Texto dado:
•••••

Três dias mais tarde, em 19 de outubro,
"foi ganha a grande batalha", escrevia com euforia o general
prussiano August von Gneisenau à esposa Ottilie. "Um espetáculo como já
não se via há milhares de anos. Mortos e mutilados se espalham ao longo de
milhas. Nosso ataque a Leipzig foi muito sangrento."
Um massacre terrível
Nunca tantos haviam perdido antes a
vida numa batalha: 120 mil, um quinto dos combatentes, mortos – nas lutas, nos
hospitais improvisados ou, quando esses estavam superlotados, literalmente na
rua. Johann Christian Reil era professor de Medicina na Universidade de Berlim
e um dos mais importantes médicos de sua época. Por encomenda do estadista
prussiano barão Heinrich Friedrich vom Stein, ele redigiu um relatório sobre a
situação nos hospitais, de forma tão enfática quanto impiedosa.

•••••

Material apresentado:
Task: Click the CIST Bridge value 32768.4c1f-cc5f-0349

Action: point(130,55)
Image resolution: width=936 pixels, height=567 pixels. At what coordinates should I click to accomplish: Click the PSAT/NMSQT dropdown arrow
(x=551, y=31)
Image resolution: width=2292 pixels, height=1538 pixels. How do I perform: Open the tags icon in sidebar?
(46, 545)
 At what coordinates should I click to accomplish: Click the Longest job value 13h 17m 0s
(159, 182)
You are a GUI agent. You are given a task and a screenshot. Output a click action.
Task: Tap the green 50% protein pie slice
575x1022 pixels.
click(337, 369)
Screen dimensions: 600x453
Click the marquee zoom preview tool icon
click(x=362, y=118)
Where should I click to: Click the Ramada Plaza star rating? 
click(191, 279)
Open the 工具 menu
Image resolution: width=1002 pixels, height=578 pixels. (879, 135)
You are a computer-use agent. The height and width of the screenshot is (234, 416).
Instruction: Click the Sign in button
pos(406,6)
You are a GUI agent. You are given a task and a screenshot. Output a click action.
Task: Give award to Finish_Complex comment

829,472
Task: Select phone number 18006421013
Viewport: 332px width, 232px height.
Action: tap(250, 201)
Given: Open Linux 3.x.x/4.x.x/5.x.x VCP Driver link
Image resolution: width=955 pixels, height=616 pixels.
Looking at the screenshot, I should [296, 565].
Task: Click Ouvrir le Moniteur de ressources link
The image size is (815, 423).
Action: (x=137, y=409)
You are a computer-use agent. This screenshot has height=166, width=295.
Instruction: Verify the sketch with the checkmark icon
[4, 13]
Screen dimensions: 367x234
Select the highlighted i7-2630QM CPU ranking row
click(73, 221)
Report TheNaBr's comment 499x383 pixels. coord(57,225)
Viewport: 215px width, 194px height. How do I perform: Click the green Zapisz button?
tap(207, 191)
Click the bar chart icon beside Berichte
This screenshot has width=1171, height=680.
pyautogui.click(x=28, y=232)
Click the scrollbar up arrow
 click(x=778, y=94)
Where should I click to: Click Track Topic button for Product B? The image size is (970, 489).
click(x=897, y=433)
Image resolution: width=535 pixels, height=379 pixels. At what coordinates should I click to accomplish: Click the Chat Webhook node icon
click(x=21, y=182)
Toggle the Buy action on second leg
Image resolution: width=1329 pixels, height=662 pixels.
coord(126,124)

•••••

Objetivo do exercício:
Com base no texto sobre a batalha de Leipzig, responda:
1. A quem o general August von Gneisenau escreveu?
2. Quantas pessoas morreram na batalha, e que parcela dos combatentes isso representava?
3. Em qual universidade Johann Christian Reil era professor de Medicina?

Resposta escrita:
1. À esposa, Ottilie.
2. 120 mil, um quinto dos combatentes.
3. Na Universidade de Berlim.